Tuesday, June 14, 2011

Are You Positive About That?

I have a confession to make: I've read a lot of self-help books over the years. I like to read and I learn easily through reading, so if I have an issue, I'm likely to read a book about it. Also, although I am obviously fabulous, I always feel like there is room for improvement. But in the past few years, I've found that I keep coming across the same "you create your own reality" teachings over and over again.

The concept, in case you're not familiar, is the idea that everything is made up of energy and that you can actually picture an outcome and make it happen by "raising your vibration" to match it. It doesn't matter if that outcome is healing from a disease, a new car, or untold weath. You can have whatever you want, according to numerous self-help gurus, as long as you picture a positive outcome and hold it firmly in your mind. Anyone whose outcomes are less than satisfactory, of course, simply "allowed negativity" into their minds.

I began to wonder: am I the only one who thinks this sounds an awful lot like faith-healing for secular folks? I also began to wonder if I was the only one who had noticed that this prevailing attitude inspires an appalling lack of compassion -- after all, if "you create your own reality," then any illness or misfortune you may have is your own fault. If someone is unkind to you and you don't like it, it's your own fault for "focusing on negativity."

I am partucularly horrified by a popular corallary: the idea that we each make a "contract" before we are born, and "agree" to all the events and people we will encounter in our lives. Now, my life is pretty good. I have terrific friends and family, and I'm healthy as a horse. I live in a great place, and I have plenty of food to eat and clean clothes to wear. But I refuse to believe in a pre-birth contract, and here's why: Jessica Lunsford. I was, coincidentally, in Florida in 2005 when 9-year-old Jessica was abducted and authorities were hunting for her, so I followed her story. (Spoiler: it ended very, very badly. You can read her story here, but be warned -- it's not for the faint of heart.) If Jessica was the only person that ever happened to, in her honor I would refuse to believe that she either "contracted" before she was born for what happened to her or made it happen by "attracting it." And Jessica is not the only one.

Where did these ideas come from? It didn't take a lot of research to find out that the same "New Thought" that brought us Christian Science brought us "positive thinking" and "the law of attraction." It's simply been repackaged many times in the 150 years or so since Phineas Quimby first began teaching it.

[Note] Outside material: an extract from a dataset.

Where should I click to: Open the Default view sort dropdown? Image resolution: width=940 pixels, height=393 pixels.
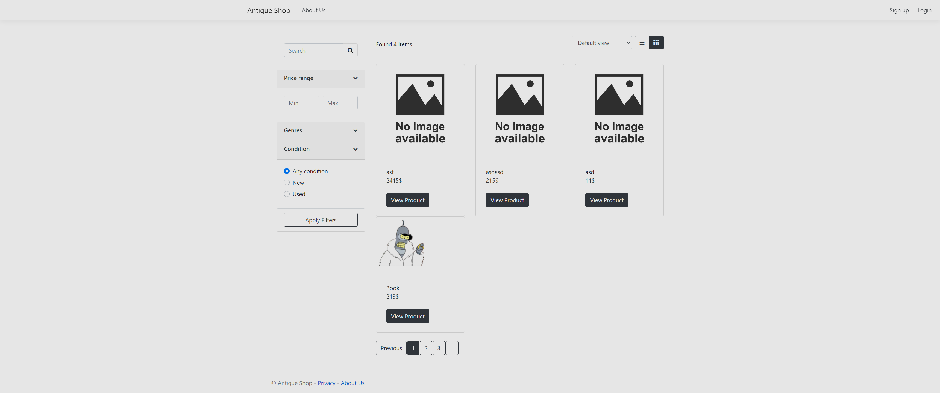601,43
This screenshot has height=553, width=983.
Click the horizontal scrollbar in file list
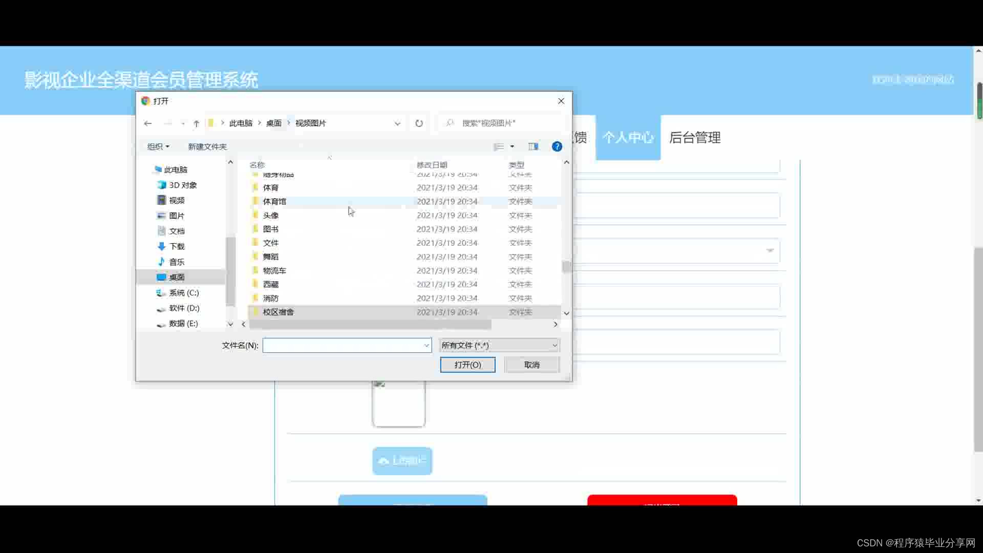[x=370, y=325]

It turns out, I'm not the only one thinking about this. Barbara Ehrenreich wrote an entire book about it called Bright Sided: How Positive Thinking Is Undermining America. In it, she discusses the roots of the positive thinking movement, and how it has seeped into churches (where the concepts of faith and positive thinking are used pretty much interchangeably), into business (where people facing layoffs and the survivors of a series of layoffs who are facing a burdensome workload are sent to motivational seminars to keep them loyal to a company who has no loyalty toward them), and even into our culture's attitudes about debilitating illnesses such as cancer. It's a really interesting, and often very funny read.

Do I think it's a good idea to face life with the attitude that good things can happen, and that the world is, in general, a pretty nice place to be? Sure I do. Do I think it's healthy to expect an axe murderer to jump out from behind every bush? Of course not. But equally, I think it's unhealthy to believe that we are each individuals creating our own realities independently, so things like kindness, compassion, and cooperation don't matter. They do matter. They matter a lot.

Wednesday, June 08, 2011

Early Summer Musings

The irises outside my back door are in bloom. Their shades of purple and graceful shapes are so pretty. I know they are old-fashioned and out of style, but I just love how they don't know that and keep coming back year after year anyway. I would no more uproot a bed of irises to be "fashionable" than I would throw away my great-grandmother's teapot.

And I'm pretty sure this little gem was never in style.